→ INSTRUCTIONS FOR THE TASK
What needs transcribing is the line with "The image size is (1017, 669)." and every line after it to the end of the records, exactly and alone, with no pictures.

→ Saved entries
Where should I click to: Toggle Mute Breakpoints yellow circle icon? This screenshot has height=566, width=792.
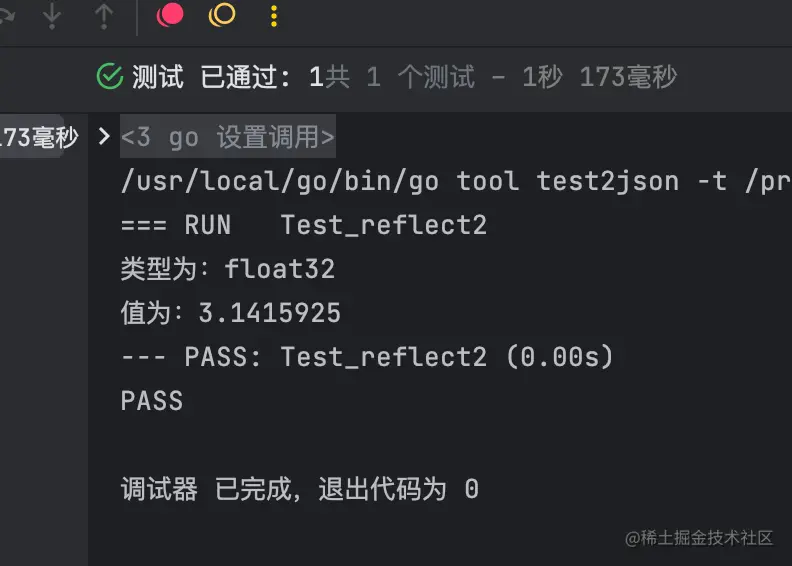(222, 15)
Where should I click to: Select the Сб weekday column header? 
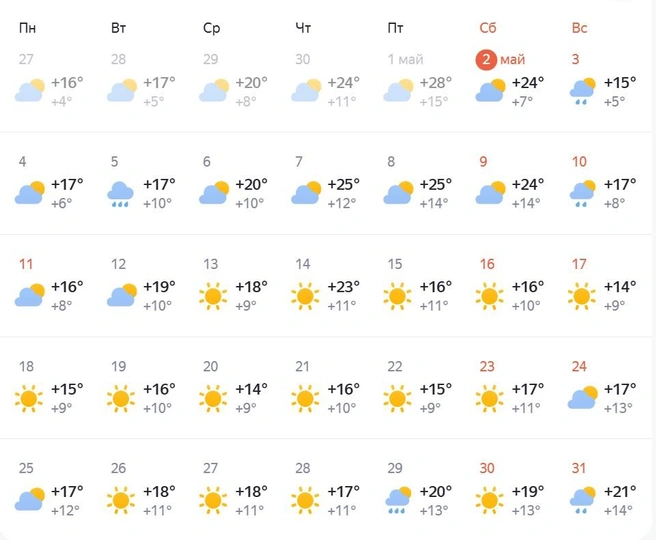[487, 28]
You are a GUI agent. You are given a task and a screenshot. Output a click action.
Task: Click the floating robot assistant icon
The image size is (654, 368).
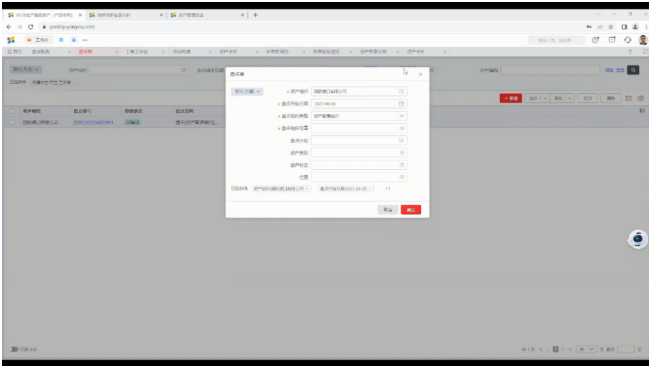click(x=638, y=239)
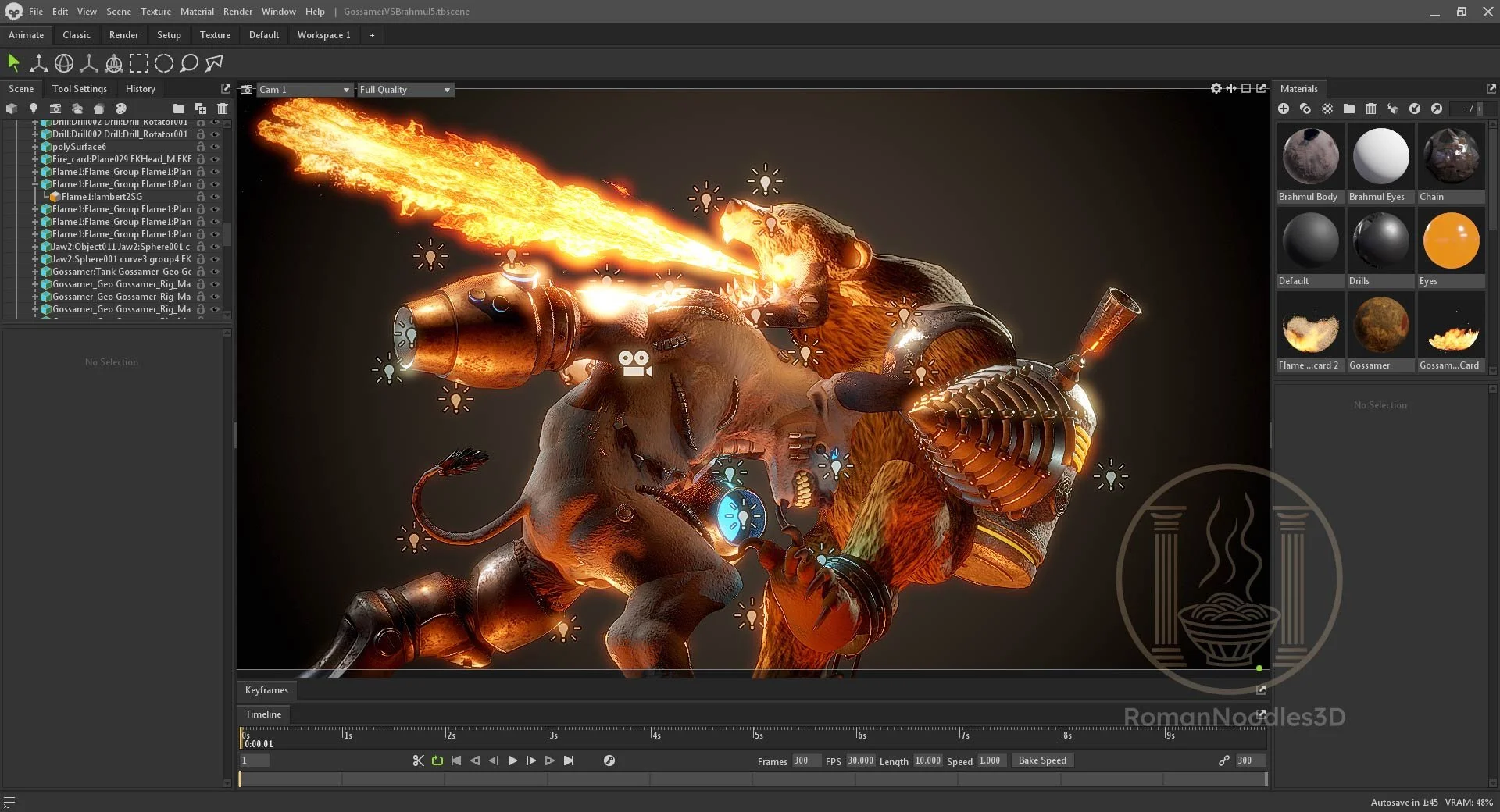Image resolution: width=1500 pixels, height=812 pixels.
Task: Click the scissors icon in timeline
Action: point(418,760)
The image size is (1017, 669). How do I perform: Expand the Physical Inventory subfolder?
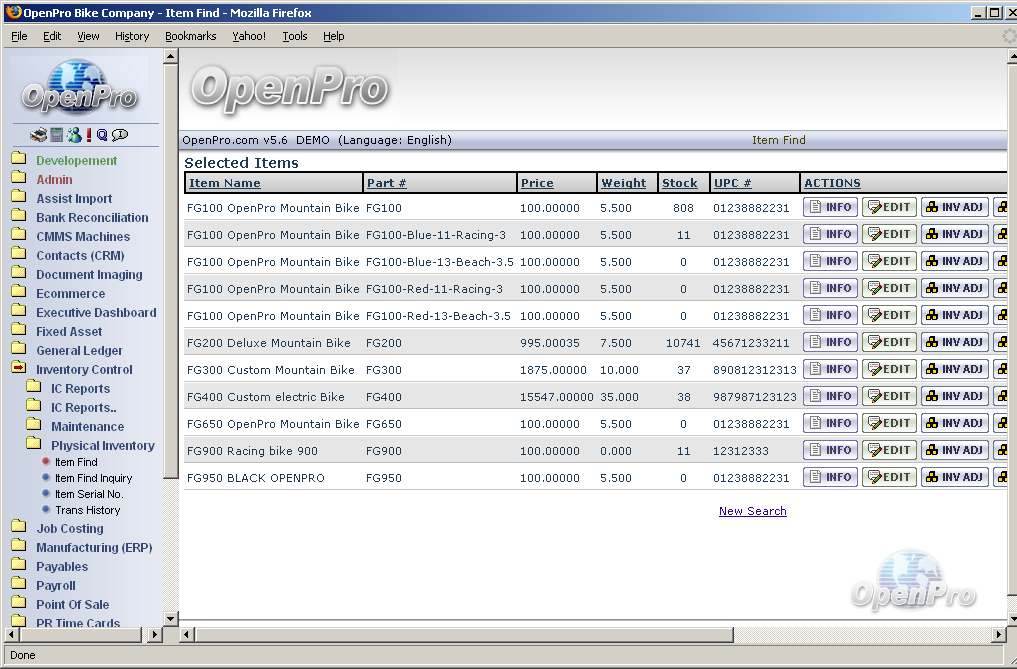pyautogui.click(x=34, y=445)
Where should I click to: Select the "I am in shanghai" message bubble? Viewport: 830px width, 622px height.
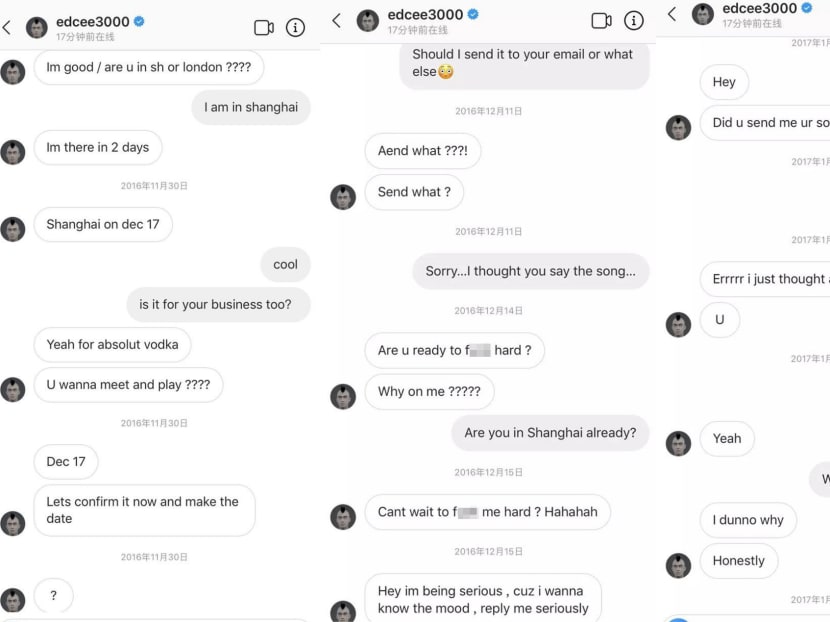[251, 107]
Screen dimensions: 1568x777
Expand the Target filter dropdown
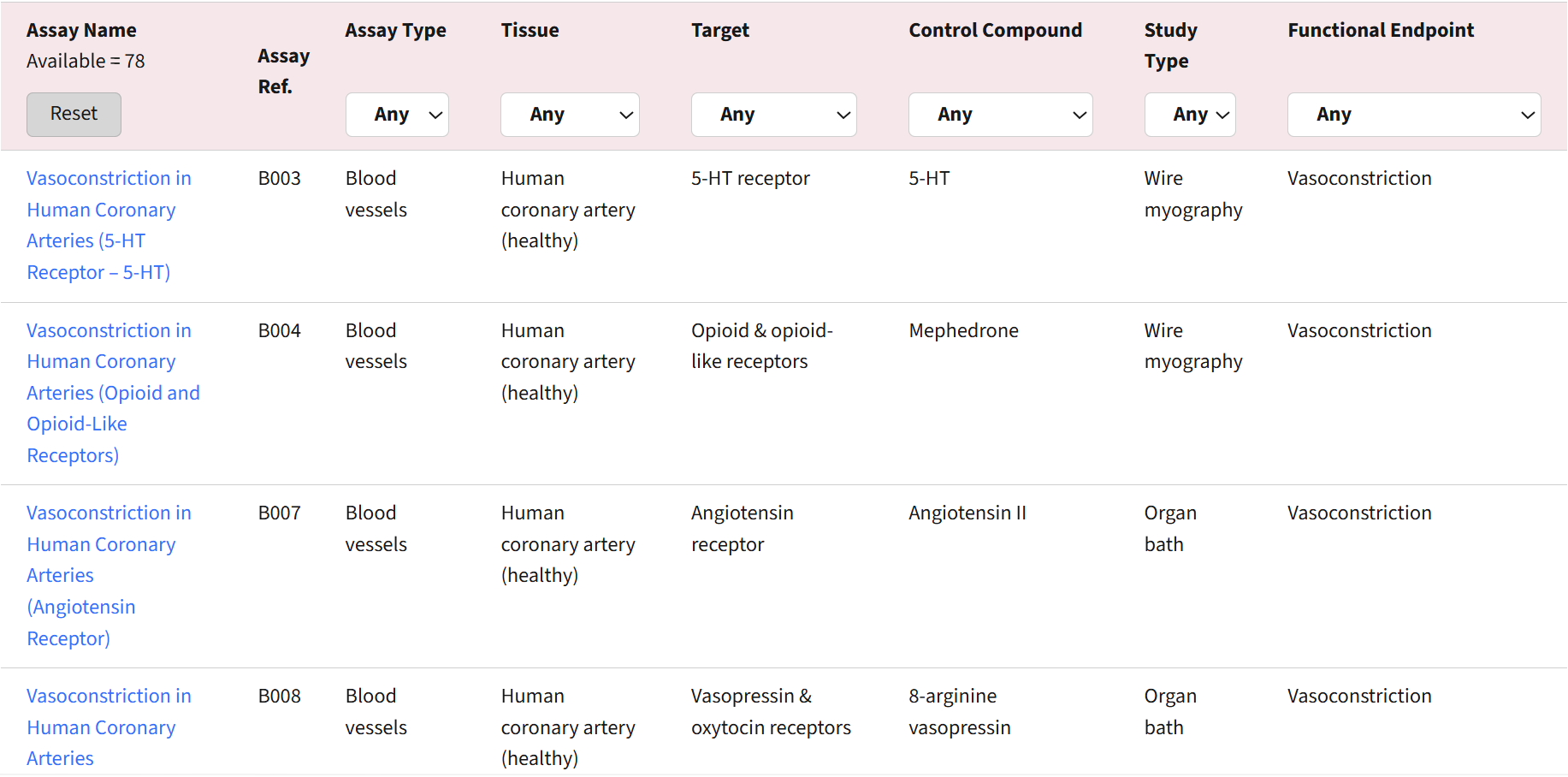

→ RESPONSE BOX
The image size is (1017, 669). How do I perform: Expand the Physical Inventory subfolder?
pyautogui.click(x=34, y=445)
Where should I click to: Select the "I am in shanghai" message bubble? Viewport: 830px width, 622px height.
[251, 107]
Screen dimensions: 1568x777
Expand the Target filter dropdown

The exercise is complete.